• **Aufgabe**: Zitiere bitte die Zeilen von der Zeile mit „Click the fit-to-window“ bis einschließlich der Zeile mit „I will 641,382.“ wortgetreu.

(Einträge aus einem Datensatz)
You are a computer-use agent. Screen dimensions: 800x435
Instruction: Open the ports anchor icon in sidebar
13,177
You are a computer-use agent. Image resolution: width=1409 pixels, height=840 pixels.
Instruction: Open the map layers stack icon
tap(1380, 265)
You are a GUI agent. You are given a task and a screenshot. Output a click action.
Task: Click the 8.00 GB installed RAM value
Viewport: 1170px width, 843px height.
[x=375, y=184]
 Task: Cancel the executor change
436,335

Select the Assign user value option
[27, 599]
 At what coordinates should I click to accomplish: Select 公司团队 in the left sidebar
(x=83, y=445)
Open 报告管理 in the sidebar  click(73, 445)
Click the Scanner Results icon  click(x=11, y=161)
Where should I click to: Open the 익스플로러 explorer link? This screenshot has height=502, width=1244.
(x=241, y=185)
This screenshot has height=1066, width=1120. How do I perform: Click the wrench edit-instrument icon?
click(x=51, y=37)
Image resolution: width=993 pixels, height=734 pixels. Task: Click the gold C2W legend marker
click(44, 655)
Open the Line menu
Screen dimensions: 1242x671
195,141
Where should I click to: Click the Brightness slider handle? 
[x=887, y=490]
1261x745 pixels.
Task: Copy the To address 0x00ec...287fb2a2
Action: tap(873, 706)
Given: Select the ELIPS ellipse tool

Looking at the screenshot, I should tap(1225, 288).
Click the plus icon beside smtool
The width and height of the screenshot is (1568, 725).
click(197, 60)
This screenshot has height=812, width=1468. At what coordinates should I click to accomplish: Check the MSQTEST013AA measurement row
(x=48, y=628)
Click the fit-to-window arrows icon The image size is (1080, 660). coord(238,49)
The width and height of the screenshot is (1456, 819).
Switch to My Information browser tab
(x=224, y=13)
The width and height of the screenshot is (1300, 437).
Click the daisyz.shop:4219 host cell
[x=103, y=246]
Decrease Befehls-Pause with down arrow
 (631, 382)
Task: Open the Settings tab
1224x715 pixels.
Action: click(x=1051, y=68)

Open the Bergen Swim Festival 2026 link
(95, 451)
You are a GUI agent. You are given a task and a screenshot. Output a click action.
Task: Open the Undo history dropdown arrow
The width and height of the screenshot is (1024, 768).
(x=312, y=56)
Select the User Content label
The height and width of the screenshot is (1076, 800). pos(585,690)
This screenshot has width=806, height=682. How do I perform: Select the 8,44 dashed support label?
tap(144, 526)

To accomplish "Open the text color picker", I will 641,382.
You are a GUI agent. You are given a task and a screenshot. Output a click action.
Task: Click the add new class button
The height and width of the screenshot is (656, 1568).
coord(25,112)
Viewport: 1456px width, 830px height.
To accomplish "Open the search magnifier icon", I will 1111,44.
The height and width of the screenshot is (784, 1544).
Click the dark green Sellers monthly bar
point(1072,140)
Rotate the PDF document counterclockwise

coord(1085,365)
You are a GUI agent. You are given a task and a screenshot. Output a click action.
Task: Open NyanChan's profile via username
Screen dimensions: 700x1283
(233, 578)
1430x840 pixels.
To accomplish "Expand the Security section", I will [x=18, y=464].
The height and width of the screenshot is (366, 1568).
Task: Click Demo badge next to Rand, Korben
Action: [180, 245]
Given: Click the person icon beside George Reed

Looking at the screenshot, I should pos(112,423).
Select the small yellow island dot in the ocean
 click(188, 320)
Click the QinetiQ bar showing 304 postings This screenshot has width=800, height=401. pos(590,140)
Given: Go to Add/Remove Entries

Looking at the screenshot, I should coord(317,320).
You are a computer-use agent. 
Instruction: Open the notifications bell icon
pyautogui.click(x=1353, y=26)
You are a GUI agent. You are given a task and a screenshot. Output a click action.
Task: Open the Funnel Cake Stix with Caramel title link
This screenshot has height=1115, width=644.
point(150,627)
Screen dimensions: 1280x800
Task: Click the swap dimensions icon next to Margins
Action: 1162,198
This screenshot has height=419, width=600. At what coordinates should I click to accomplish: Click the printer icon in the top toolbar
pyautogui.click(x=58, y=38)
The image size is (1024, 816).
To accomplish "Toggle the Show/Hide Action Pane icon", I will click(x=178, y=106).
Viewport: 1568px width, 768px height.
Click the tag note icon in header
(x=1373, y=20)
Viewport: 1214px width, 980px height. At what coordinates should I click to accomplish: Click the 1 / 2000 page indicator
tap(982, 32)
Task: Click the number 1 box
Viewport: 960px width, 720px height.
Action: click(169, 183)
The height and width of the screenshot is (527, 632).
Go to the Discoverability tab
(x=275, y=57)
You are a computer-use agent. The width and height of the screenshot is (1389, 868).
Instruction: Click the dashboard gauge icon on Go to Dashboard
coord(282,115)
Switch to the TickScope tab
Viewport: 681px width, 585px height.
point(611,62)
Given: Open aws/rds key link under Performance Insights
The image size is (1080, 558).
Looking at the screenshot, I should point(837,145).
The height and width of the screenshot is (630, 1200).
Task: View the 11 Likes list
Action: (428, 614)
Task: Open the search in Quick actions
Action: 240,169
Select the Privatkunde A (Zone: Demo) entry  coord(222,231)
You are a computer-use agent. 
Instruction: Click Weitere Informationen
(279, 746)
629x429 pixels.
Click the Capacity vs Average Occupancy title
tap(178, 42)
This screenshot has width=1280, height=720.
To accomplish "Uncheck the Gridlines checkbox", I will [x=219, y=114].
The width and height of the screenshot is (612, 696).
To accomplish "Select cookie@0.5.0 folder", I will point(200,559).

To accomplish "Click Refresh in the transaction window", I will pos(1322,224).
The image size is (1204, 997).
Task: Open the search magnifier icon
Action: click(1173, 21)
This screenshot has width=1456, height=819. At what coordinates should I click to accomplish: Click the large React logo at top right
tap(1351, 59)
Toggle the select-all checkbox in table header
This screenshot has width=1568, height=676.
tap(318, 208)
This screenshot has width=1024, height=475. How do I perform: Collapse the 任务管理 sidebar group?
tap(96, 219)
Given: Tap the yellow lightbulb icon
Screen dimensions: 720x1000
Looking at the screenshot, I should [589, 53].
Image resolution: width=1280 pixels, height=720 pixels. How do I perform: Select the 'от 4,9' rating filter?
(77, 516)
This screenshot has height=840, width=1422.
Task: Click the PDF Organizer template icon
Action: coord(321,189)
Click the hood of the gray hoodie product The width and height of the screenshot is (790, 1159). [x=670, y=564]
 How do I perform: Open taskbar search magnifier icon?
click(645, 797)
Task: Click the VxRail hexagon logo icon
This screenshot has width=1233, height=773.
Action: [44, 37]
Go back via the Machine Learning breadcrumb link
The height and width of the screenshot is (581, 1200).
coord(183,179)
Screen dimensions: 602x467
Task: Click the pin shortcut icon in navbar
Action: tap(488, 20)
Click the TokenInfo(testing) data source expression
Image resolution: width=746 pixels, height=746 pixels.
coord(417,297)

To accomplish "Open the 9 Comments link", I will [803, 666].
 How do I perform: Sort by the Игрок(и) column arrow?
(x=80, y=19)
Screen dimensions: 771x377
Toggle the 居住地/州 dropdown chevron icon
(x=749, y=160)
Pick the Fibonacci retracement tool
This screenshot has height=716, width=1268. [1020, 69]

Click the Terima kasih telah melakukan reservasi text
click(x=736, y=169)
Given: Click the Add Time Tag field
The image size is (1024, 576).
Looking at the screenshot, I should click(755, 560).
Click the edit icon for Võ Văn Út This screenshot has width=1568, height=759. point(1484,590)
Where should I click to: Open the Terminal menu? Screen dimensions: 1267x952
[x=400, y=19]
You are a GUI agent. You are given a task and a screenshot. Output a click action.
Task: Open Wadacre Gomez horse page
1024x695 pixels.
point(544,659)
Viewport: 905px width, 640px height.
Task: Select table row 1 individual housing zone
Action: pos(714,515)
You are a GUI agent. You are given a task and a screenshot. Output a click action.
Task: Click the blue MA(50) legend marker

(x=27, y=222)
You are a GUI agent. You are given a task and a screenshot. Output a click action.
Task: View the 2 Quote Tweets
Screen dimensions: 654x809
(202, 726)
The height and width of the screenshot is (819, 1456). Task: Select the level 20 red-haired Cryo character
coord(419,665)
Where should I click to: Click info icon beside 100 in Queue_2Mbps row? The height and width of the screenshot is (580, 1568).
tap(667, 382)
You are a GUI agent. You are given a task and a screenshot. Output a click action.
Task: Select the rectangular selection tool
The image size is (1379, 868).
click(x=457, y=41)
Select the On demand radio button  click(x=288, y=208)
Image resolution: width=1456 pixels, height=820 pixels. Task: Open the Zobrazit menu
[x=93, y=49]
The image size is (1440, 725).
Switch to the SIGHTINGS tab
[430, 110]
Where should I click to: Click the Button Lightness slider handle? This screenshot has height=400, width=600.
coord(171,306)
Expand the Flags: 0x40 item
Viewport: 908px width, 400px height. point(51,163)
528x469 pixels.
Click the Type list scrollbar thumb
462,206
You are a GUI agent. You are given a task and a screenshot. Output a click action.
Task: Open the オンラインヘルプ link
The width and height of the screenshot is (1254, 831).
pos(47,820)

• **Antwort**:
Click the fit-to-window arrows icon The image size is (1080, 660). coord(238,49)
The width and height of the screenshot is (1456, 819).
Switch to My Information browser tab
(x=224, y=13)
The width and height of the screenshot is (1300, 437).
Click the daisyz.shop:4219 host cell
[x=103, y=246]
Decrease Befehls-Pause with down arrow
 (631, 382)
Task: Open the Settings tab
1224x715 pixels.
Action: click(x=1051, y=68)

Open the Bergen Swim Festival 2026 link
(95, 451)
You are a GUI agent. You are given a task and a screenshot. Output a click action.
Task: Open the Undo history dropdown arrow
The width and height of the screenshot is (1024, 768).
(x=312, y=56)
Select the User Content label
The height and width of the screenshot is (1076, 800). pos(585,690)
This screenshot has width=806, height=682. How do I perform: Select the 8,44 dashed support label?
tap(144, 526)

To accomplish "Open the text color picker", I will 641,382.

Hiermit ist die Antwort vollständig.